(v.l.n.r.) Geschäftsführerin Personal bei der DB Fahrzeuginstandhaltung Ramona Grün, BTU-Präsidentin Prof. Gesine Grande, Brandenburgs Ministerpräsident Dr. Dietmar Woidke, DB-Personalvorstand Martin Seiler

Deutsche Bahn und BTU Cottbus-Senftenberg stärken Lausitzer Bahn- und Bildungsstandort

 

Die Partnerschaft zwischen Wissenschaft und Wirtschaft gewinnt in der Lausitz an Stärke, da die Deutsche Bahn (DB) und die Brandenburgische Technische Universität Cottbus-Senftenberg (BTU) einen umfassenden Rahmenkooperationsvertrag unterzeichnet haben. Ziel dieser intensiven Zusammenarbeit ist es, den Standort Cottbus sowohl als bedeutenden Bahnknotenpunkt als auch als Bildungszentrum zu stärken. Insbesondere die Vernetzung in den Bereichen Studium, Lehre, Forschung sowie Beschäftigungsperspektiven und Berufsvorbereitung steht im Fokus dieser Kooperation.
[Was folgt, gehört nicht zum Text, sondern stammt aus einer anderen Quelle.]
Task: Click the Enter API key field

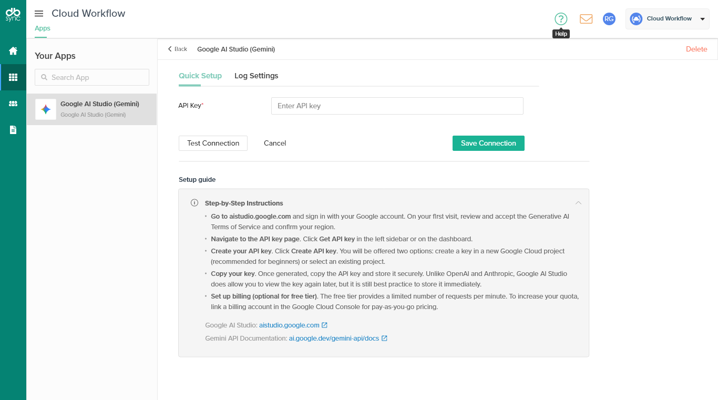Action: pyautogui.click(x=397, y=106)
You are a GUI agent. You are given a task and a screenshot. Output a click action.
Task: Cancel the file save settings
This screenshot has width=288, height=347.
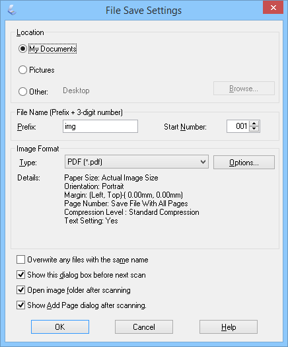(x=144, y=327)
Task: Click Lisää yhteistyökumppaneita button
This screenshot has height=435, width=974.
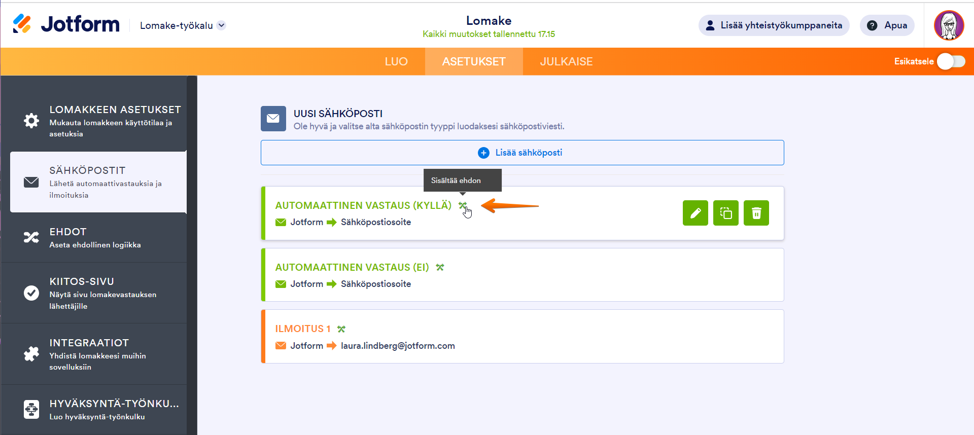Action: [774, 25]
Die BTU strebt durch diese verstärkte Zusammenarbeit an, mehr Studierende zu gewinnen. Insbesondere für die MINT-Fächer (Mathematik, Ingenieur- und Naturwissenschaften sowie Technik) soll so geworben werden. Die Deutsche Bahn ihrerseits wird den Studierenden Möglichkeiten in der Eisenbahnbranche sowie im neuen ICE-Werk in Cottbus aufzeigen. Zudem will sie Einstiegsmöglichkeiten anbieten, um eine starke Schiene in Deutschland zu gewährleisten. Diese Angebote richten sich nicht nur an Studierende und Absolventen, sondern auch an Studienaussteiger.
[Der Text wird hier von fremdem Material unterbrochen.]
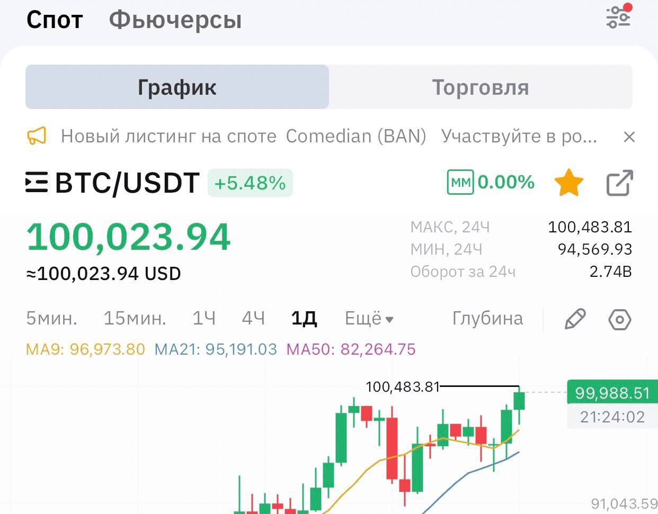
Task: Open the share/external link icon
Action: click(x=619, y=183)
Der Kooperationsvertrag unterstreicht das Engagement beider Partner für den Strukturwandel in der Region Lausitz. Unterzeichnet wurde er von BTU-Präsidentin Prof. Gesine Grande, DB-Personalvorstand Martin Seiler und Ramona Grün, Geschäftsführerin Personal bei der DB Fahrzeuginstandhaltung. Außerdem anwesend war Brandenburgs Ministerpräsident Dr. Dietmar Woidke.  Die Kooperation soll die gesellschaftliche und wirtschaftliche Entwicklung vorantreiben und berufliche sowie wissenschaftliche Perspektiven schaffen.

Ministerpräsident Dr. Dietmar Woidke betont die Bedeutung dieser Zusammenarbeit für die Zukunft der Region, die sich bereits als Zukunftsregion für nachhaltiges und klimagerechtes Wirtschaften positioniert. Er hebt hervor, dass diese Partnerschaft neue berufliche und wissenschaftliche Möglichkeiten eröffnen wird und die Region als Innovationsstandort stärken wird.
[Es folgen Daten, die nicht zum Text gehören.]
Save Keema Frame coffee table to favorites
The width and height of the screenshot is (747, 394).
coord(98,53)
Zusammenarbeit entlang des Student Life Cycle

Die Zusammenarbeit zwischen DB und BTU wird entlang des Student Life Cycle gestaltet. Dies beinhaltet nicht nur Forschungs- und Transferaktivitäten. Weitere konkrete Maßnahmen beispielsweise ist der Ausbau des dualen Studiums, Praktika, Integration internationaler Studierender sowie fachspezifische Exkursionen und Lehrveranstaltungen.

DB-Personalvorstand Martin Seiler betont die Rolle dieser Kooperation für den Arbeitsmarkt vor Ort. Außerdem hebt er die Schaffung von Arbeits- und Ausbildungsplätzen im neuen ICE-Werk in Cottbus hervor. Die Zusammenarbeit zwischen DB und BTU werde die Region noch attraktiver machen. Es eröffnen sich so neue Möglichkeiten für die Menschen in der Region.

Die geplante verstärkte Integration von Studierenden in die Berufswelt der Bahnbranche durch Exkursionen, Praktika und Gastvorträge sowie die Unterstützung von Studienaussteigern durch alternative Qualifizierungswege unterstreicht das Engagement beider Partner für die regionale Entwicklung und die Förderung von Fachkräften.

Um den Praxisbezug im Studium weiter zu stärken, plant die DB, verstärkt Studien- und Promotionsarbeiten an geeignete Kandidat*innen der BTU zu vergeben und DB-Mitarbeitende nach Möglichkeit Lehrtätigkeiten an der BTU zu übernehmen. Dies soll die Vernetzung am Bahn- und Bildungsstandort Cottbus weiter fördern.